Radiantes...

El lejano sonido de unas campanas inunda cada rincón del precioso paisaje. Una gran pradera repleta de árboles que impregnan la vista de tonos amarillentos y anaranjados, al pie de grandes montañas.
El cielo está salpicado por diminutas nubes dejando que los rayos de sol bañen todo cuanto está a nuestro alrededor, mientras una ligera y fresca brisa otoñal mece suavemente las copas frondosas de los árboles, arrancando pequeñas hojas que cubren el suelo bajo sus ramas.
En medio de la pradera, se alza una pequeña pero hermosa capilla medieval, con cada palmo de pared cubierta por una densa hiedra.
Dentro de la capilla se respira la más pura felicidad. Ni un alma cabe ya, para contemplar como los radiantes novios se unen para siempre.
Los invitados, impecables todos ellos, tienen cincelados en sus rostros unas amplias sonrisas, mientras esperan pacientemente el esperado enlace.
El sacerdote pronuncia bonitas palabras en latín mientras los novios, se miran dulcemente, cogidos de la mano, radiantes.
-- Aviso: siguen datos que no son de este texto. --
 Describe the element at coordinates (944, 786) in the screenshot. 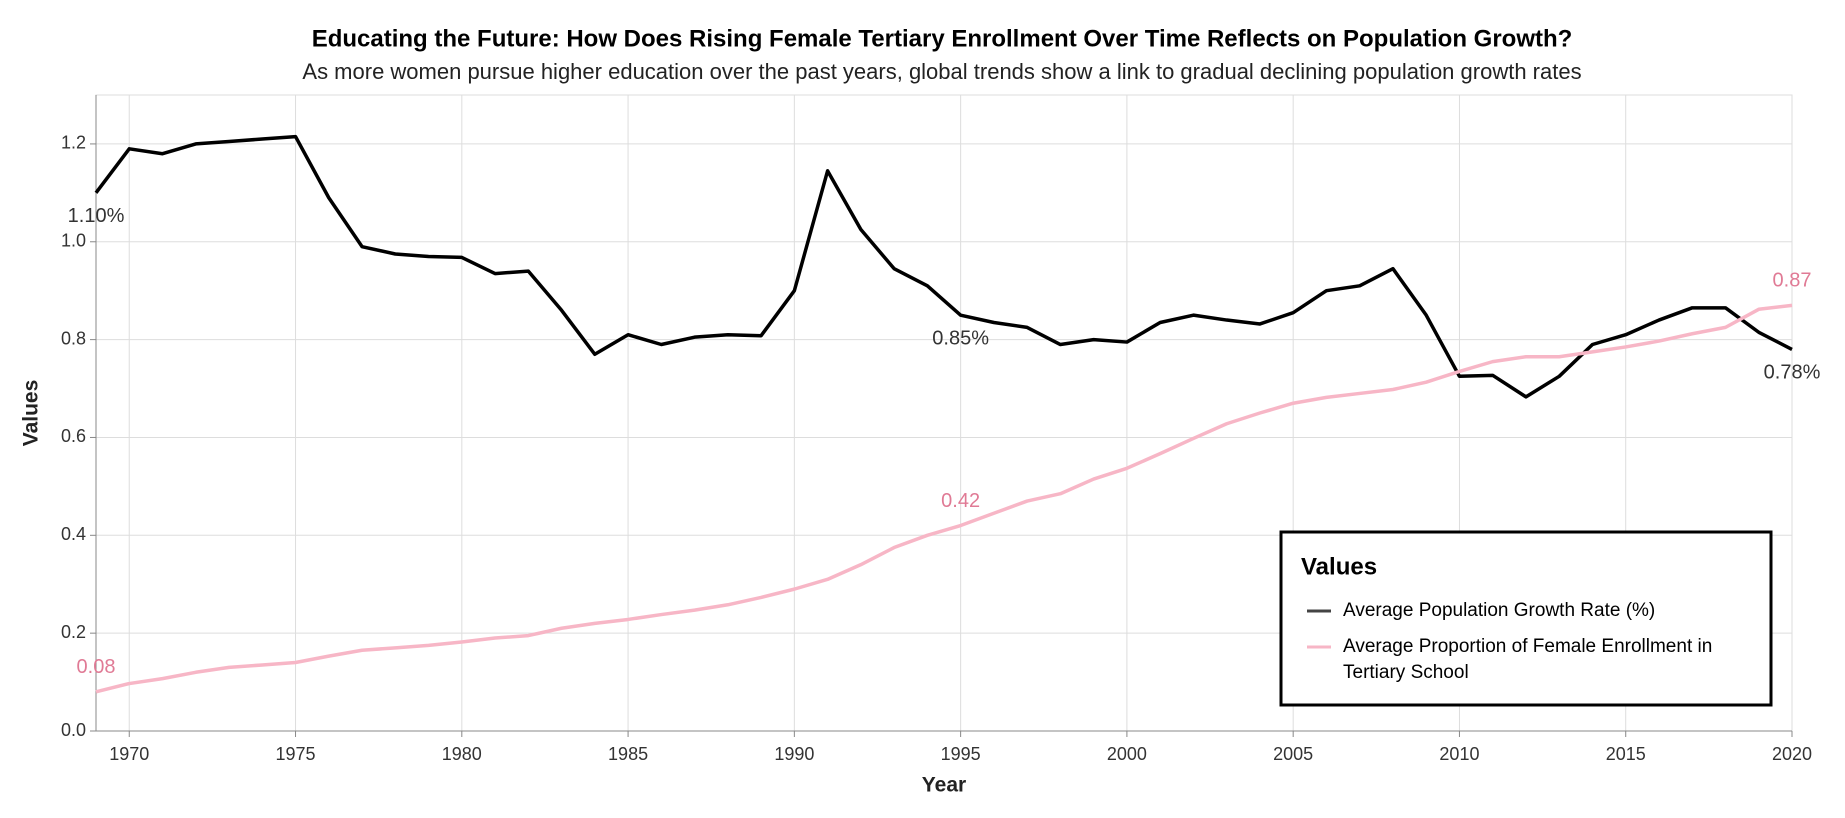

I see `x-axis-label: Year` at that location.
De repente, todo queda inundado por la oscuridad, el silencio es sepulcral. No se escuchan las palabras del sacerdote ni el murmullo de los invitados, no se percibe el característico olor de las capillas, no hay nada en absoluto.

El lejano sonido de unas campanas inundan cada rincón del tétrico paisaje. Una gran pradera repleta de árboles desnudos y secos, al pie de las negras montañas.
El cielo está completamente inundado de oscuros nubarrones, impidiendo que los rayos de luna iluminen débilmente nuestro alrededor, mientras un despiadado vendaval azota los desnudos árboles, produciendo un escalofriante silbido.
En medio de la niebla, pueden contemplarse las ruinas de una capilla medieval, cubiertas por completo por musgo y afilados zarzales.
Dentro de la capilla, se respira un cargado ambiente, un olor a cobre y sal, a sangre. Ni un sólo cadáver más cabe dentro de las ruinas.
Los invitados, yacen sobre su propia sangre, con sus ropas hechas jirones, con una terrorífica mueca de horror y dolor grabadas en sus rostros.
En el altar, dos cuerpos reposan uno junto al otro iluminados por frágiles rayos de luna y salpicados por gotas de sangrientos rubíes, cogidos de la mano, radiantes.